- Predecessor: Antipope Benedict XIII
- Successor: Martin V (as Pope); Antipope Benedict (Jean Carrier) (as Antipope);
- Opposed to: Roman claimant: Martin V; Rival Avignon claimant: Antipope Clement VIII;

Personal details
- Born: Bernard Garnier
- Died: 1429/1430 unknown

= Antipope Benedict XIV =

Name used by two minor antipopes of the 15th century

Benedict XIV is a name used by two closely related minor antipopes of the 15th century. The first, Bernard Garnier, became antipope in 1424 and died c. 1429. The second, Jean Carrier, became antipope c. 1430 and apparently left office, whether by death or resignation, by 1437.

== 1st Benedict XIV ==

Neither of these claimants was supported by more than a very small faction within the Church. They claimed to be the successors to Benedict XIII, one of the parties to the great Papal Schism. In 1417, the Council of Constance resolved the Schism, proclaiming Martin V the new Pope and demanding that Benedict XIII renounce his claim. Benedict XIII, however, remained at a castle in Peñíscola (kingdom of Valencia) and continued to maintain supporters. He died in 1423, but, the day before his death, he created four cardinals loyal to him, in order to ensure the Avignon line. Three of these cardinals met and elected Antipope Clement VIII. However, one of Benedict XIII's cardinals, Jean Carrier, disputed the validity of this election. Carrier, acting as the College of Cardinals by himself, elected Bernard Garnier, who took the name Pope Benedict XIV, instead. Carrier was the archdeacon of Rodez, near Toulouse, and Garnier had been the sacristan of Rodez Cathedral.
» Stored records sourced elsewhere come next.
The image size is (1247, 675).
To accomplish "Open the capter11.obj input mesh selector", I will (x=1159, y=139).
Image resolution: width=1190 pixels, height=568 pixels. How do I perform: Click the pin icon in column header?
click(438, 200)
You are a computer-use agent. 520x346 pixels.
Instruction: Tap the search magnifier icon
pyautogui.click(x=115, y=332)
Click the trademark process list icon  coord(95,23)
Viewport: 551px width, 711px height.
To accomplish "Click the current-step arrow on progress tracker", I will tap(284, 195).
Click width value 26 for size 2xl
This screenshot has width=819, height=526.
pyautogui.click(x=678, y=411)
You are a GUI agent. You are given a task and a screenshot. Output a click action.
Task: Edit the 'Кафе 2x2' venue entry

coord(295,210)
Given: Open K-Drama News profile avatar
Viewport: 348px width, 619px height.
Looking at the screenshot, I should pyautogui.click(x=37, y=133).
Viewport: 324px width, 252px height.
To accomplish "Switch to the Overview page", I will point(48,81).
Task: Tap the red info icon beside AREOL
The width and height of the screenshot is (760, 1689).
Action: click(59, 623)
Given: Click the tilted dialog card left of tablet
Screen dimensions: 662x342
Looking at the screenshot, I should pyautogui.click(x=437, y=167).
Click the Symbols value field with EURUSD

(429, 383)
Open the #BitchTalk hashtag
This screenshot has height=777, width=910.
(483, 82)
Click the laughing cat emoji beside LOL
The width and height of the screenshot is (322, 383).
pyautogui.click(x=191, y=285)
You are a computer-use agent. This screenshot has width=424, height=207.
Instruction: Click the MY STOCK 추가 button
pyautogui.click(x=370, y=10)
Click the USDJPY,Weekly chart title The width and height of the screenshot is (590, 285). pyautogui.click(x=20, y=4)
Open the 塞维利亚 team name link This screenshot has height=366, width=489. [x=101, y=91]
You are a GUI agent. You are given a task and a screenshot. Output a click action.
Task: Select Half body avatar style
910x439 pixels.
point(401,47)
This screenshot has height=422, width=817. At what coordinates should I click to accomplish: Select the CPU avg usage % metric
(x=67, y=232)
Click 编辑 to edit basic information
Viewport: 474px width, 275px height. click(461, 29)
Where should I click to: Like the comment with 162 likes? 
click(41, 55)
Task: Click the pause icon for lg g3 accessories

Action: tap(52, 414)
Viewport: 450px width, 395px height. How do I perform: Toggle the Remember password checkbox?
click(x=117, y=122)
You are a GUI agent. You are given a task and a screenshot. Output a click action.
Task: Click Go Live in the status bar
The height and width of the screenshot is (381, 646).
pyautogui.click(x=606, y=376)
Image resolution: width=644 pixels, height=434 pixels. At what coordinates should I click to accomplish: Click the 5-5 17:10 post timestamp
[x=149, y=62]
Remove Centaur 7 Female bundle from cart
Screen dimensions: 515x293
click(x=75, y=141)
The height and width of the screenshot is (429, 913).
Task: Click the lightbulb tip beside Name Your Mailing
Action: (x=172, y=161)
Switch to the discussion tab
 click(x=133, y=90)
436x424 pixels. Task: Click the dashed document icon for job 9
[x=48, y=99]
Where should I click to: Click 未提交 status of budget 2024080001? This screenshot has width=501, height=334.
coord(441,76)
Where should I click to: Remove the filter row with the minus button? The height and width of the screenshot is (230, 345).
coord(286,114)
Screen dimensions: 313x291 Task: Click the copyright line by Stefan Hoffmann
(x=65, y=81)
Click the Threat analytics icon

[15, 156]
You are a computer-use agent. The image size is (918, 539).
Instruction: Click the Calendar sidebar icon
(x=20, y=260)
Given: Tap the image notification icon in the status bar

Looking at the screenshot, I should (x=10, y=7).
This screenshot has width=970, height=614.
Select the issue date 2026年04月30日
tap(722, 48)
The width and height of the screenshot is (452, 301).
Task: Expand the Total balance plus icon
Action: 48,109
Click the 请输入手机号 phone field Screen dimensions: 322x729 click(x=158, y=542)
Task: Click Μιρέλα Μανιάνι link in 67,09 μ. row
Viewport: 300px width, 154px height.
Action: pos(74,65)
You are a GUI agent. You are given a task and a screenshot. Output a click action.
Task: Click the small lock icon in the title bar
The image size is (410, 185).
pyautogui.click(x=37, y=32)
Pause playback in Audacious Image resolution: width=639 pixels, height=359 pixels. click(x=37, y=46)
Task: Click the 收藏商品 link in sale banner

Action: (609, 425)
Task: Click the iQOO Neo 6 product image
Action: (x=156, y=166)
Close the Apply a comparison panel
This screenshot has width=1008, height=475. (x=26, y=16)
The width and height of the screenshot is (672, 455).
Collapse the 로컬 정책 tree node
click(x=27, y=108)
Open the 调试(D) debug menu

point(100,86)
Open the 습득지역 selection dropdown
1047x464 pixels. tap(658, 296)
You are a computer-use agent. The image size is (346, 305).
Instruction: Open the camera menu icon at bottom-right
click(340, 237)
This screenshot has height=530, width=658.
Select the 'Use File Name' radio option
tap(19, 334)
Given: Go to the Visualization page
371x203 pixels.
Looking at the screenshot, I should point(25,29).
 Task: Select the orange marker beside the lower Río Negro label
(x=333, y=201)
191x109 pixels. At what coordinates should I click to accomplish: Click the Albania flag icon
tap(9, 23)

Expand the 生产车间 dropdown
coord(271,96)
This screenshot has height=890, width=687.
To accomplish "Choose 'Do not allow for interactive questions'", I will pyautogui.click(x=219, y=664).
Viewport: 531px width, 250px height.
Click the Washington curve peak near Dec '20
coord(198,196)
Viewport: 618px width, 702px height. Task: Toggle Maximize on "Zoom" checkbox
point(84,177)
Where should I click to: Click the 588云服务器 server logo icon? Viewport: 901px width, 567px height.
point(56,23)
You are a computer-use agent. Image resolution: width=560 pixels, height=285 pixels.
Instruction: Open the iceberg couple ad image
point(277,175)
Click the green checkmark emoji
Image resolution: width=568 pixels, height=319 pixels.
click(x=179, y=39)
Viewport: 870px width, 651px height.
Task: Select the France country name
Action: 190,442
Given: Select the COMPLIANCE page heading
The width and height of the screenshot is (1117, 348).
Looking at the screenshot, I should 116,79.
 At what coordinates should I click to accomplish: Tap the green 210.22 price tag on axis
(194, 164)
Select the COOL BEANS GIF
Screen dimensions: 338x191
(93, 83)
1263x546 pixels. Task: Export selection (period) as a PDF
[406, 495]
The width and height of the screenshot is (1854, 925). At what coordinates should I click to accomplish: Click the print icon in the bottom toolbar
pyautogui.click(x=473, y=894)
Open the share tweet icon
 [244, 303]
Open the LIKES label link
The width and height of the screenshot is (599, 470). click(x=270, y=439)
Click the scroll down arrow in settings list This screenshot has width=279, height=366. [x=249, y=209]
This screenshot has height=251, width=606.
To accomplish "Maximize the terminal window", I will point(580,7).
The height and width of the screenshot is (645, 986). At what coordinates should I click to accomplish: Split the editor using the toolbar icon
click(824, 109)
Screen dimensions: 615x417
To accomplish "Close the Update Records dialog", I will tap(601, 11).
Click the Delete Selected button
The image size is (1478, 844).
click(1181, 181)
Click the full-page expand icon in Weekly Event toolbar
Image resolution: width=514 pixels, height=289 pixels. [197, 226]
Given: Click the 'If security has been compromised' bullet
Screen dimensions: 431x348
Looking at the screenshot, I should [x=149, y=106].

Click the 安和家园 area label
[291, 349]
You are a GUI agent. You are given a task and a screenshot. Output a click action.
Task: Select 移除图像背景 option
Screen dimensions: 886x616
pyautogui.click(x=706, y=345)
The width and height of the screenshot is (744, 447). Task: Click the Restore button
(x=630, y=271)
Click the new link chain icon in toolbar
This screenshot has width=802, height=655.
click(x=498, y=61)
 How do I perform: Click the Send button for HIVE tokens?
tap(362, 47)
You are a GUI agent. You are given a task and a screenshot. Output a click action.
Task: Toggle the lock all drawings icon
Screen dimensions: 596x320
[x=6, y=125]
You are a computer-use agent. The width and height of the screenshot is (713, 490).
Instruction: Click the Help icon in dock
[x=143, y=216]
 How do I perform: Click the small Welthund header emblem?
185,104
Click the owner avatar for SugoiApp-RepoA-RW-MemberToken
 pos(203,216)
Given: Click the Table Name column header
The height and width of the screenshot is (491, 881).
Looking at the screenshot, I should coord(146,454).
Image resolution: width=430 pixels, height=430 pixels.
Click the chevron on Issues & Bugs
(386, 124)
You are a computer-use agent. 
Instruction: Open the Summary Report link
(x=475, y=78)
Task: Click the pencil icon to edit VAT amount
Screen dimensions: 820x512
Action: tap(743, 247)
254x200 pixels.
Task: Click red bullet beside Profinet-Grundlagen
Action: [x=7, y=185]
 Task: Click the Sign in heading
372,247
Garnier conducted his office secretly and was known as the "hidden pope": a letter from the Count of Armagnac to Joan of Arc indicates that only Carrier knew Benedict XIV's location. Garnier's reign as Benedict XIV ended at his death in 1429 or 1430, although he named four of his own cardinals, one of whom was named Jean Farald.

== 2nd Benedict XIV ==

Following Garnier's death, Jean Carrier elected himself as the new pope, and also styled himself Pope Benedict XIV. Carrier, however, had been captured and imprisoned by Antipope Clement VIII. Carrier finished his days in captivity in the castle of Foix.

==In fiction==
Some imagine that cardinals loyal to him elected a series of increasingly marginal antipopes in 1437 and 1470. For instance, this is the scenario in the 1995 novel l'Anneau du pêcheur by the French writer Jean Raspail.

==See also==
- Papal selection before 1059
- Papal conclave (since 1274)

==Sources==
- Pham, John-Peter (2004). "Heirs of the Fisherman: Behind the Scenes of Papal Death and Succession"
- Salembier, Louis (1907). "The Great Schism of the West"
- Walsh, Michael J. (2003). "The Conclave: A Sometimes Secret and Occasionally Bloody History of Papal Elections"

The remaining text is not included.